Brazil’s coronavirus crisis extends into the country’s interior

Jason Silva, 24, when he hit the coronavirus in the Brazilian Amazon town of Altamira. He played football, practiced martial arts, studied physical education at a local university and active in an organization that protested against the environmental and social damage caused by hydroelectric dams in the area, such as the prominent Belo Monte.

According to Brazil’s far-right president, Jair Bolsonaro, a populist Holocaust holocaust denier who attacks isolation measures and calls the pandemic a “small flu,” Silva’s age and fitness deserve to be rid of the virus. Bolsonaro, 65, said his own sporting experience would protect him from the Covid-19. After revealing that the disease had stuck on July 7, he said the young men had no explanation for worrying.

Instead, Silva has become ill. He tried to get to the hospital, but was only admitted after 4 visits to a local gym and a social media crusade through friends and family. Just days after arriving at the hospital on July 6, Silva died.

“I won’t forget how amazing, smart, intelligent, cheerful and kind I was,” said her friend Victia Paes, a student who worked with Silva to deliver lunches. “It released a positive power that inflamed anyone who was around.”

With 2,098 million instances shown and 79,488 deaths as of July 20, the Covid-19 crisis in Brazil is the worst in the world, after the United States.

Silva’s death is part of the most recent and worrying wave of victims of Brazil’s coronavirus pandemic.

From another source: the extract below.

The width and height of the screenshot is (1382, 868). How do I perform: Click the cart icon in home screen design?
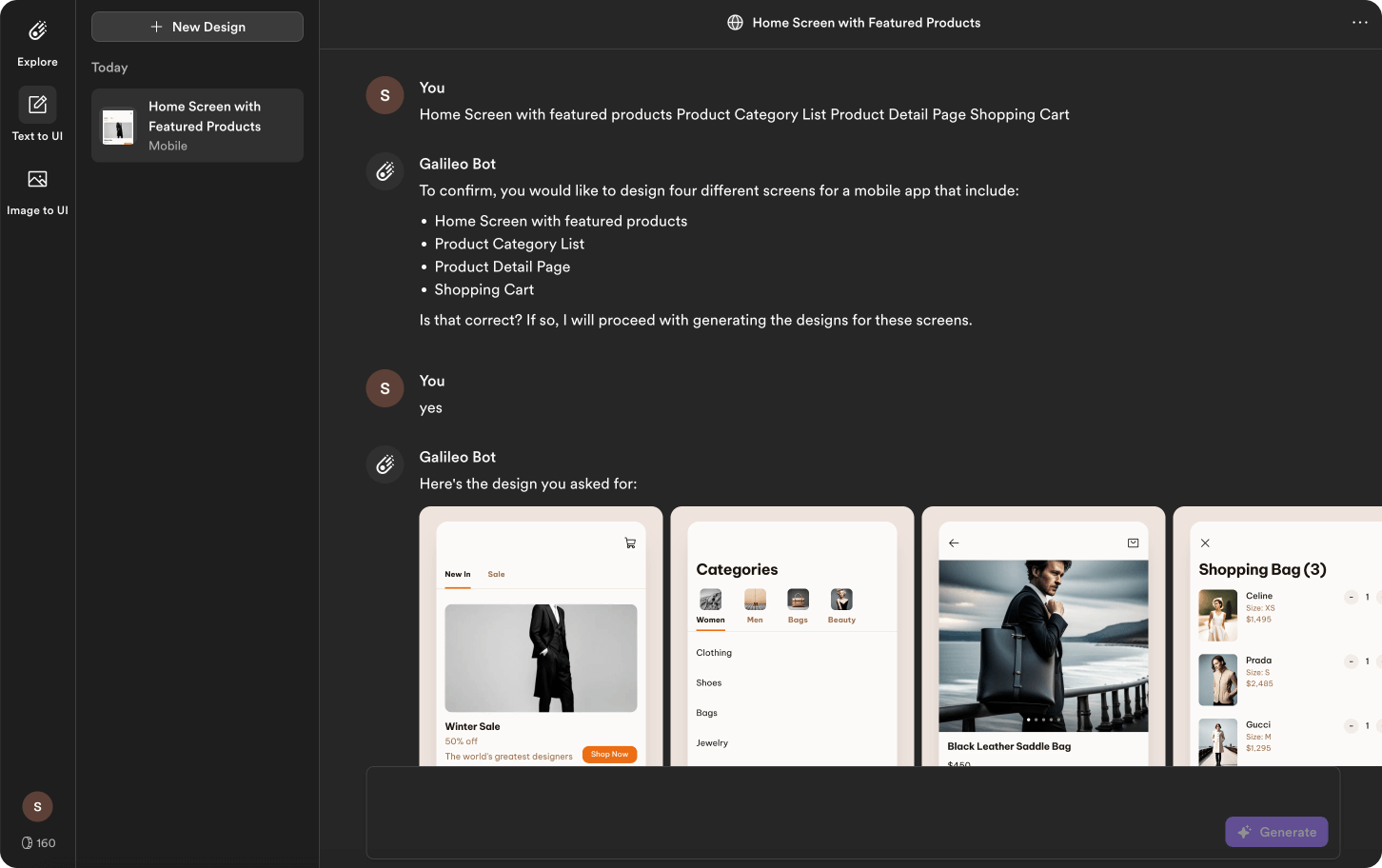pos(629,543)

After ravaging major cities, the virus spreads throughout Brazil. Brazilians like Silva are dying in remote villages whose fitness systems cannot take over the workload. And doctors and fitness experts say Bolsonaro’s rejection of the pandemic has baffled Brazilians, eroded locks, and helped spread Covid-19.

“When it is not done scientifically and technically, it confuses other people with less knowledge and becomes a pandemic that requires a technical reaction in a political struggle,” said Julio Croda, a medical professor who headed Brazil’s Ministry of Fitness until March. Department of Communicable Diseases and Immunization. “It’s very harmful.”

In Brazil, states that have been heavily affected by coronavirus when it began to spread across the country are watching the disease slow down. These spaces reduce isolation and open parks, restaurants and gyms. However, within the country, deaths are on the rise.

The village of Dourados had 3,729 cases as of July 20, or nearly a quarter of all infections in its Mato Grosso do Sul state of residence. Andyane Tetila, an infectious disease specialist who runs for his public fitness department, said hospitals may soon not be able to handle the burden.

Bolsonaro’s position “did nothing,” he said. “We see this as a big problem.”

The interior of Brazil is vulnerable to coronavirus. According to the Fiocruz government research institute, by February, 90 percent of Brazilian municipalities had no extensive attention beds and 59 percent had no respirators. In Altamira, two hospitals serve nine municipalities around them; The city now has 28 extensive care beds for another 340,000 people, but only 18 when Silva died.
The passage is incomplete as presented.